When you know what depth you need in order to join your components, here's a site that can provide those longer rivets that you won't find in the "big box" stores. (Most big box stores don't carry anything longer than 1/2" in length.) Also, if you have an RV repair place nearby, they will have bins full of them since they use them all the time, and they'll sell you a handful of them pretty cheap.
Pop Blind Rivets | Threaded Inserts & Nuts | Blind Rivet Supply
And you can also find the "Snap-Caps" and matching bases at many places. They are very common and are usually available next to the rivet section. If that doesn't work, then you can get some at:
When you get ready to insert your chosen rivet, (and the Snap Cap's Base Cup,) be sure to put a small bead of sealant under the snap cap base right in the rivet hole in order to make it waterproof when you squeeze the new rivet. If you don't seal the hole, I guarantee it will leak.
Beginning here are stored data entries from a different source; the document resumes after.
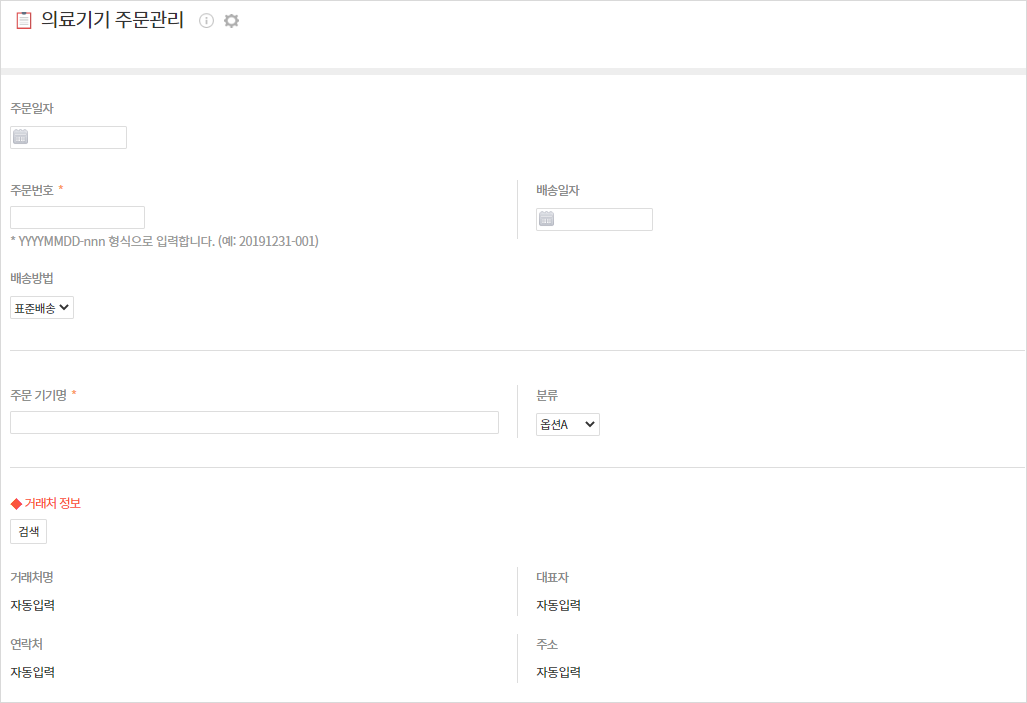Screen dimensions: 1027x703
Task: Click the 자동입력 value under 거래처명
Action: coord(32,605)
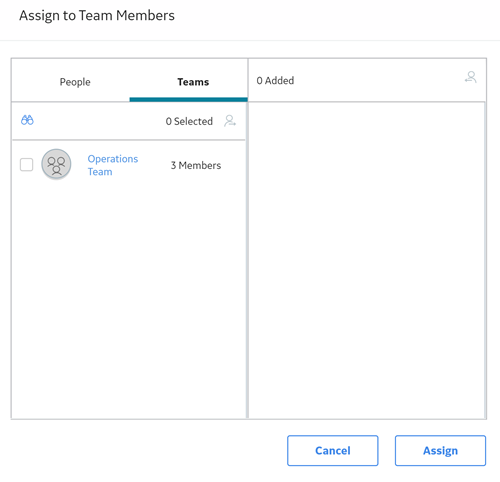Click the 3 Members count text
Image resolution: width=500 pixels, height=482 pixels.
[196, 165]

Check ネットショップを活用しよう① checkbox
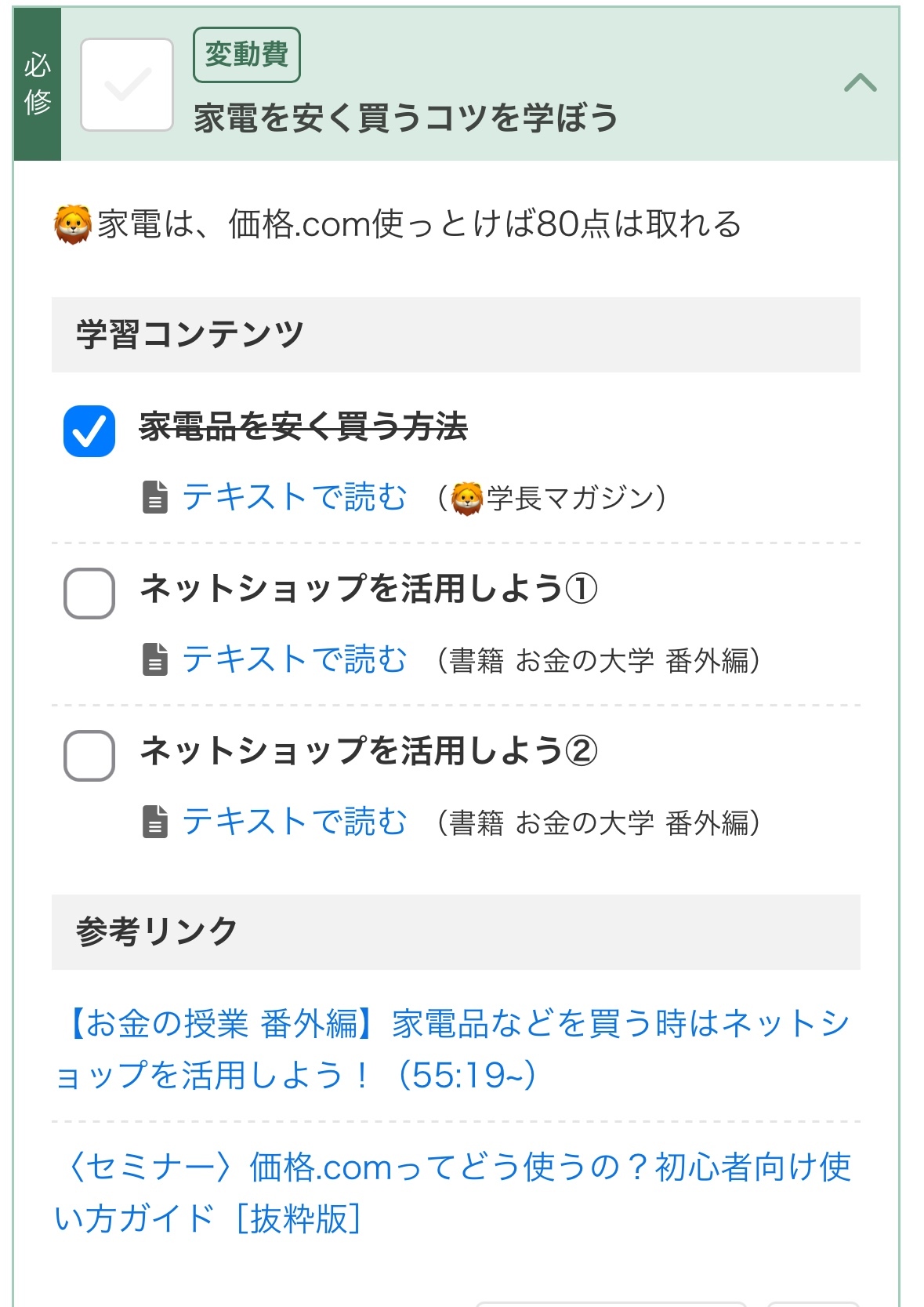[x=89, y=594]
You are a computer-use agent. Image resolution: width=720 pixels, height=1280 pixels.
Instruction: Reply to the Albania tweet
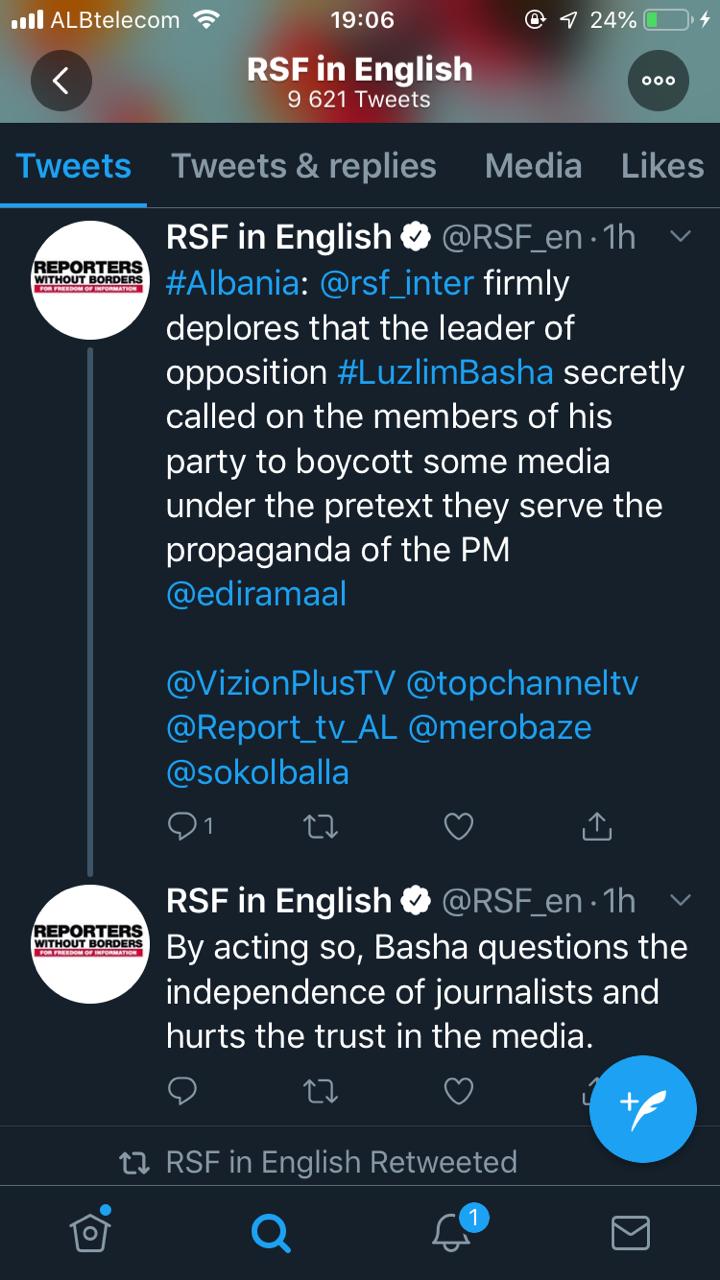(x=190, y=826)
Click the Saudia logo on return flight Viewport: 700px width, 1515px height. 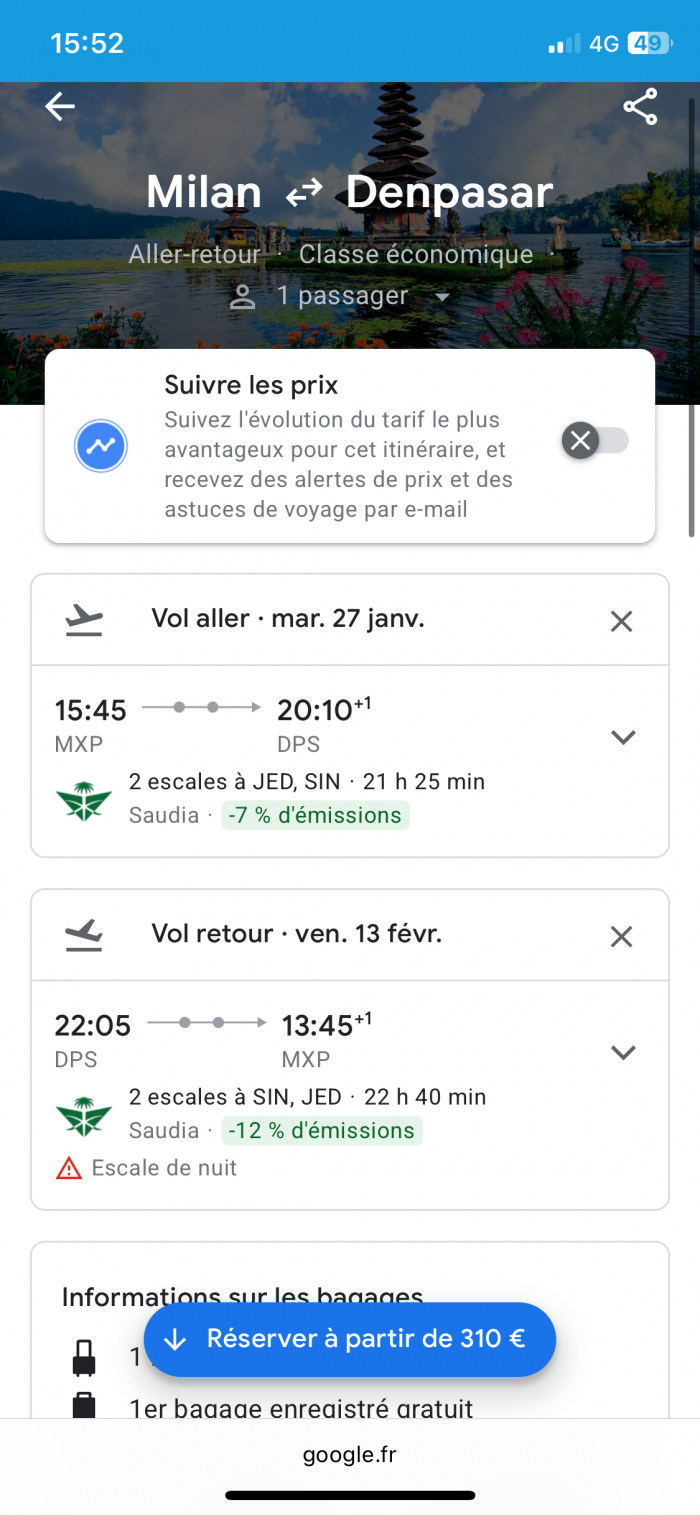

And FWIW, those decorative 1/4" X 20 Acorn Nuts that you see attached to the bottom of the rivets on the expanded bulb end of those 3/16" rivets inside the trailer, just be advised that they are not absolutely necessary, and are just decorative, to hide the ugly squeezed end of the rivet. They add absolutely no structural strength to the rivet. They are merely for aesthetics.
If you do want to add the decorative Acorn nuts, obviously it will require two people, (one outside to squeeze the rivet gun and one inside to hold the Acorn nut up tightly on the rivet while it is being squeezed.) Do not attempt to screw the Acorn nut onto the bulb of the rivet after it has been compressed, because if you do, you'll probably wind up spinning the rivet itself, and when you do, you have just destroyed the bond of the sealant to the rivet and, again, it will leak.